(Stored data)
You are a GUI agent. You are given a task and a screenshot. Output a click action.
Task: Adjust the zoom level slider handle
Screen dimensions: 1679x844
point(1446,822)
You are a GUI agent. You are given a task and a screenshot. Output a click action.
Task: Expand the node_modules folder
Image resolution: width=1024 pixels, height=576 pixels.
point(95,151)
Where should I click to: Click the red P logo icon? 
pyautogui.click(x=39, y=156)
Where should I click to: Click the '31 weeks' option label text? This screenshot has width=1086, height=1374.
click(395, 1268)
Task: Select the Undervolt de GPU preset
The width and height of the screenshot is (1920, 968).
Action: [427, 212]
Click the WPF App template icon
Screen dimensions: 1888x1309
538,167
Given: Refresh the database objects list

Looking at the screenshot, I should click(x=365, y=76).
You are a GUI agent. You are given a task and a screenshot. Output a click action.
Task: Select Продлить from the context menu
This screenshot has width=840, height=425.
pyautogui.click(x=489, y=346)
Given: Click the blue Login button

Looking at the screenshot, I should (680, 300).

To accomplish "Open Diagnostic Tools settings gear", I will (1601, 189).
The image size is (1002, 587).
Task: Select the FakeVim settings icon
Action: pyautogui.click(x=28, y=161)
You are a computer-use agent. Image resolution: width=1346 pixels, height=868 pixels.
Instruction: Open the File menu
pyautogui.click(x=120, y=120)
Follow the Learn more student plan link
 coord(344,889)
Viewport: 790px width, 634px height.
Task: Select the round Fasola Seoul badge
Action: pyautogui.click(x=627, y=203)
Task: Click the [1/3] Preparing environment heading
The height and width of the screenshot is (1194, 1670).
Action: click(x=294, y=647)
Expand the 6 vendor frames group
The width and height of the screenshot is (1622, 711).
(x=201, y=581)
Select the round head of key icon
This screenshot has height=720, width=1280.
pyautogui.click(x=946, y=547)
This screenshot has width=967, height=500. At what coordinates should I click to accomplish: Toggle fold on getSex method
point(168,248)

**TASK:** Word for word, repeat the records above.

**YOUR SOLUTION:**
You are a GUI agent. You are given a task and a screenshot. Output a click action.
Task: Adjust the zoom level slider handle
Screen dimensions: 1679x844
point(1446,822)
You are a GUI agent. You are given a task and a screenshot. Output a click action.
Task: Expand the node_modules folder
Image resolution: width=1024 pixels, height=576 pixels.
point(95,151)
Where should I click to: Click the red P logo icon? 
pyautogui.click(x=39, y=156)
Where should I click to: Click the '31 weeks' option label text? This screenshot has width=1086, height=1374.
click(395, 1268)
Task: Select the Undervolt de GPU preset
The width and height of the screenshot is (1920, 968).
Action: [427, 212]
Click the WPF App template icon
Screen dimensions: 1888x1309
538,167
Given: Refresh the database objects list

Looking at the screenshot, I should click(x=365, y=76).
You are a GUI agent. You are given a task and a screenshot. Output a click action.
Task: Select Продлить from the context menu
This screenshot has width=840, height=425.
pyautogui.click(x=489, y=346)
Given: Click the blue Login button

Looking at the screenshot, I should (680, 300).

To accomplish "Open Diagnostic Tools settings gear", I will (1601, 189).
The image size is (1002, 587).
Task: Select the FakeVim settings icon
Action: pyautogui.click(x=28, y=161)
You are a computer-use agent. Image resolution: width=1346 pixels, height=868 pixels.
Instruction: Open the File menu
pyautogui.click(x=120, y=120)
Follow the Learn more student plan link
 coord(344,889)
Viewport: 790px width, 634px height.
Task: Select the round Fasola Seoul badge
Action: pyautogui.click(x=627, y=203)
Task: Click the [1/3] Preparing environment heading
The height and width of the screenshot is (1194, 1670).
Action: click(x=294, y=647)
Expand the 6 vendor frames group
The width and height of the screenshot is (1622, 711).
(x=201, y=581)
Select the round head of key icon
This screenshot has height=720, width=1280.
pyautogui.click(x=946, y=547)
This screenshot has width=967, height=500. At what coordinates should I click to accomplish: Toggle fold on getSex method
point(168,248)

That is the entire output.